Use avrdude and the AVR Dragon to restore the bootloader on the XMEGA-A3BU Xplained board
Use the AVR Dragon -- not the JTAGICE3 on Linux
I was initially excited to use my new JTAGICE3 programmer with my XMEGA board, but I couldn't get it to work with avrdude on Linux. I don't want to switch to Windows just for this project, so I hooked up the AVR Dragon as shown below.
Upgrade the Dragon's firmware
My original AVR Dragon had firmware that didn't support XMEGA programming. Updating this required booting into Windows and starting Atmel Studio. I ended up upgrading the firmware to version 7.39.
Set some udev rules
Linux Mint puts my user in the plugdev group -- not the dialout group. But udev seems to want to put everything in the dialout group, and it somehow isn't enough to just add my user to that group. In the end, I wrote some udev rules to support the Dragon, the Common Device Class Abstract Control Model (CDC-ACM) protocol, and the Atmel bootloader protocol:
# Support the AVR Dragon
ATTR{idVendor}=="03eb", ATTRS{idProduct}=="2107", MODE="660", GROUP="plugdev"
# Support the CDC virtual COM port provided by the demo application
ATTRS{product}=="CDC Virtual Com", SYMLINK+="xmega", GROUP="plugdev"
# The stock bootloader shows up as idVendor 0x03eb, idProduct 0x2fe2
ATTR{idVendor}=="03eb", ATTRS{idProduct}=="2fe2", MODE="660", GROUP="plugdev"
Get the bootloader image
Some Google searches for the original bootloader image eventually let me to this page, and this link for the Xmega bootloader images.
Flash the image with avrdude
avrdude -p atxmega256a3bu -c dragon_jtag -P usb -e -U flash:w:atmel_bootloader/binary/atxmega256a3bu_104.hex
avrdude: AVR device initialized and ready to accept instructions
Reading | ################################################## | 100% 0.02s
avrdude: Device signature = 0x1e9843
avrdude: erasing chip
avrdude: reading input file "atmel_bootloader/binary/atxmega256a3bu_104.hex"

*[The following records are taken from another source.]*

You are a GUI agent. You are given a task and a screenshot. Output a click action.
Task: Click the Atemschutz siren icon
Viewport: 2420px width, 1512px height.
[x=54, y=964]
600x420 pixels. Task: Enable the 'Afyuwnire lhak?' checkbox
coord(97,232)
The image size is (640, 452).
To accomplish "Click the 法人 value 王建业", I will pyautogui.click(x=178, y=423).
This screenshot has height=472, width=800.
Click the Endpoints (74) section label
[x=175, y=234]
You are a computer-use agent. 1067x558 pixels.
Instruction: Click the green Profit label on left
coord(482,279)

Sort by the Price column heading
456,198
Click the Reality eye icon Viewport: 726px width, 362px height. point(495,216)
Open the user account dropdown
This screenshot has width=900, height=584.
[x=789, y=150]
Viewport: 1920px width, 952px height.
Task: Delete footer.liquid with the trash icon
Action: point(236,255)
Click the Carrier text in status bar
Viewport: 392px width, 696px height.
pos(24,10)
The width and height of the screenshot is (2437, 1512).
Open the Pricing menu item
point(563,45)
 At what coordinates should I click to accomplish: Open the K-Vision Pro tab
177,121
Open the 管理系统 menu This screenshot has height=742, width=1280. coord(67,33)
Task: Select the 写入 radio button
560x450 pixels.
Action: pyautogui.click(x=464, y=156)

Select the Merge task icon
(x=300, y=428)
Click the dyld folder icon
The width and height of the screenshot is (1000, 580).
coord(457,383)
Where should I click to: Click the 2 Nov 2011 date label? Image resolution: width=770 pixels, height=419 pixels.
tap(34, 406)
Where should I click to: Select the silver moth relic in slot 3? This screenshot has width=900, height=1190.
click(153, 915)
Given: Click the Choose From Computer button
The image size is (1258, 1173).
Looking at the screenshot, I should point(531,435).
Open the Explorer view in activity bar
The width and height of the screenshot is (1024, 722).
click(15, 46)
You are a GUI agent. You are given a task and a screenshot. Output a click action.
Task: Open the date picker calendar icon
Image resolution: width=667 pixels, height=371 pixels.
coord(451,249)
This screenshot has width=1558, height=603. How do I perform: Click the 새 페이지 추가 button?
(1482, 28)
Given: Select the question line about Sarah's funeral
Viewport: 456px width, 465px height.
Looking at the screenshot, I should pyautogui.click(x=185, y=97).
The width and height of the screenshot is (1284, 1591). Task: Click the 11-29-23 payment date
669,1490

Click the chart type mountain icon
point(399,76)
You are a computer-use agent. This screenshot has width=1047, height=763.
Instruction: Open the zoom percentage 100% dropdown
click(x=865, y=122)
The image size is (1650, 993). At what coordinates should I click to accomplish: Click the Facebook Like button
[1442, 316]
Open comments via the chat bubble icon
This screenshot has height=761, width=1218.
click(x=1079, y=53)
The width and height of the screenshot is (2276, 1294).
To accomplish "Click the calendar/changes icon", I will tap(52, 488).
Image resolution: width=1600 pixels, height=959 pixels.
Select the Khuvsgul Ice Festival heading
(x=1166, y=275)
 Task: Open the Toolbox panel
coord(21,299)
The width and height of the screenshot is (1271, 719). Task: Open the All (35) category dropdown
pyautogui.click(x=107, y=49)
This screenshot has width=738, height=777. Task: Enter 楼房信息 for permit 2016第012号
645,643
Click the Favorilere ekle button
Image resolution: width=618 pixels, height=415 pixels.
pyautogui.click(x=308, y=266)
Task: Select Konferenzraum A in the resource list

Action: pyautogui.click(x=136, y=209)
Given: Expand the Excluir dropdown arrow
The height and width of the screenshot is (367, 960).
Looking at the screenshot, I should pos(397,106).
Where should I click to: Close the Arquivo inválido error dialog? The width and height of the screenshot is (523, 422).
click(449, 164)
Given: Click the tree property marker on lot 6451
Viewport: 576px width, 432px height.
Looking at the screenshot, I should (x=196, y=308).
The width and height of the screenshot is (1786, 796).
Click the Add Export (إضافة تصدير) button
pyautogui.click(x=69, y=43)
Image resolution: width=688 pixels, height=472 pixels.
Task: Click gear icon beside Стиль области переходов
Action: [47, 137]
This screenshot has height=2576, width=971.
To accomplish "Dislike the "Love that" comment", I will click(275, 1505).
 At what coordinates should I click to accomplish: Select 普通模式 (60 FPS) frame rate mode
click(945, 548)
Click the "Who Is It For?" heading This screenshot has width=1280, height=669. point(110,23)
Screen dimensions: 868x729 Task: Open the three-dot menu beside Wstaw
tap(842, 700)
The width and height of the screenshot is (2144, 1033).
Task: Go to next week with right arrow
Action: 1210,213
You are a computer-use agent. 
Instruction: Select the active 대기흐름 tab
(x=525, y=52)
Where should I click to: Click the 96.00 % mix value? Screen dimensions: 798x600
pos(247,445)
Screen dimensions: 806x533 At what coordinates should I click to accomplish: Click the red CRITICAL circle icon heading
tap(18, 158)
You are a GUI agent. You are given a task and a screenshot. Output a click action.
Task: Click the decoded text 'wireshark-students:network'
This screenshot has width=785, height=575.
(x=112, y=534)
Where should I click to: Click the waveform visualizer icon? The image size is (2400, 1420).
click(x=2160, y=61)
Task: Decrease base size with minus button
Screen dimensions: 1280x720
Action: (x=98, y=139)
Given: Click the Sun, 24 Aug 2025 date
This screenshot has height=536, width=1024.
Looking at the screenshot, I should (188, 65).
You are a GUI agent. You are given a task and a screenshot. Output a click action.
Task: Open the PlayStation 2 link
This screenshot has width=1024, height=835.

avrdude: input file atmel_bootloader/binary/atxmega256a3bu_104.hex auto detected as Intel Hex
avrdude: writing flash (267770 bytes):
Writing | ################################################## | 100% 0.00s
avrdude: 267770 bytes of flash written
avrdude: verifying flash memory against atmel_bootloader/binary/atxmega256a3bu_104.hex:
avrdude: load data flash data from input file atmel_bootloader/binary/atxmega256a3bu_104.hex:
avrdude: input file atmel_bootloader/binary/atxmega256a3bu_104.hex auto detected as Intel Hex
avrdude: input file atmel_bootloader/binary/atxmega256a3bu_104.hex contains 267770 bytes
avrdude: reading on-chip flash data:
Reading | ################################################## | 100% 0.00s
avrdude: verifying ...
avrdude: 267770 bytes of flash verified
avrdude done. Thank you.
...and you're welcome.
Boot into the bootloader with the magic button
Remove the JTAG cable, remove the USB cable, hold down the SW0 button, then plug in the USB cable. You'll now be in the bootloader.
Test it -- load the XMEGA A3BU demo
You can download the XMEGA demo here. You can flash the image using the dfu-programmer utility:
dfu-programmer atxmega256a3bu flash sample_hexes/XMEGA_A3BU_XPLAINED_DEMO1.hex
Validating...
35062 bytes used (13.81%)
...and you'll need one final power cycle to boot into the application code when dfu-programmer finishes.
Check out the grinloader project for more details
My grinloader project has a makefile that automates the steps I just described. It also archives the bootloader hexes and the demo application.